Last week I covered a couple of videos created by Michael Goodman; one covering twenty great things about the Philippines, and another about twenty not-so-great things (even though, ironically, there are some common items between the two videos). Well, the videos haven't only gone viral here, but also in the social media hungry Philippines. Most vilified of all was Jimmy Sieczka, the narrator of “20 Reasons I Dislike the Philippines” whose curse-filled tirade spread like wildfire. But is any hate toward him warranted?

This past week, Sieczka posted his apology video, seen below:

As I suspected, Sieczka doesn't really hate the Philippines. Someone who's chosen to live there for years certainly would have reconsidered their situation if they didn't like it that much. In the above video, an emotional Sieczka professes his appreciation for the people he's met and the country and area he's lived in. He states he only wanted to shine a light on some issues that were either being taken for granted or being ignored.

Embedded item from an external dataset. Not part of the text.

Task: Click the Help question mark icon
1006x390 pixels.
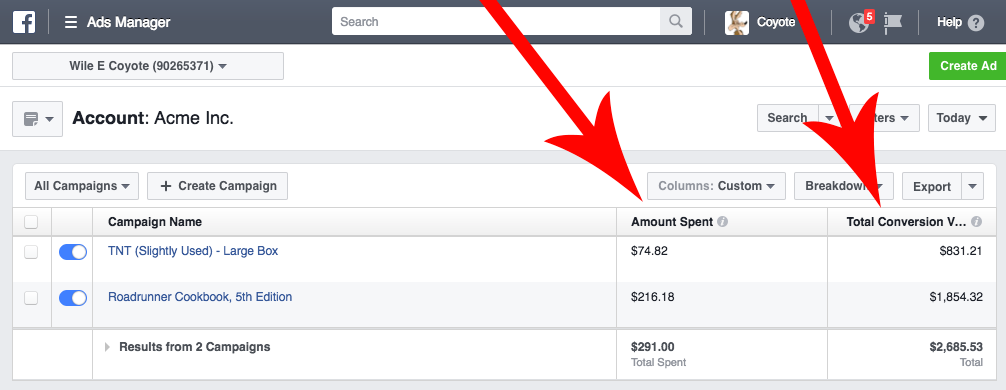Action: click(x=976, y=23)
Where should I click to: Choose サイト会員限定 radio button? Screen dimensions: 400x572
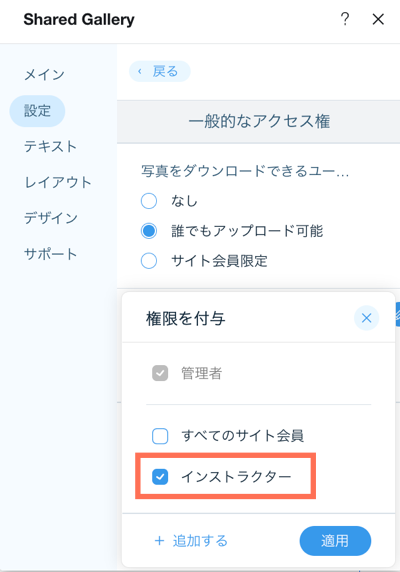tap(149, 261)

Surprisingly, his words may have struck a chord with city officials. This Monday, Cebu City councilor Sisinio Andales wanted to have Sieczka declared “persona non grata”, or as someone legally not welcome in the city. The next day, however, Mayor Michael Rama moved shifted several people around in City Hall. A former mayor says the moves are political, but Rama says the moves are in response to Sieczka's video. Rama swore to crack down on the vandalism, litter, and beggars he witnessed in the video.


My take has always been that Sieczka didn't really hold some kind of grudge toward the Philippines. If you watch his video and realize he's attempting very tongue-in-cheek humor, you can see he's not attacking the Philippines, but just making fun of some of the country's idiosyncrasies. I do believe everything in his apology video is true and that he is not doing it to deflect the backlash. Also, I don't entirely believe Mayor Rama's claim that this video is prompting him to make some of these changes – it just happens to be convenient (though I am no expert at Philippines politics by any means).


Sure, you can be offended by Sieczka's video. It's meant to evoke emotion from its viewers. And seeing all the responses that came from it – video comments, blog posts, government responses – I think it worked. All this city and national pride in response to one guy's harmless twenty minute video. I won't go as far to say that Sieczka made his point in the right way, but I will say the guy at least deserves a break.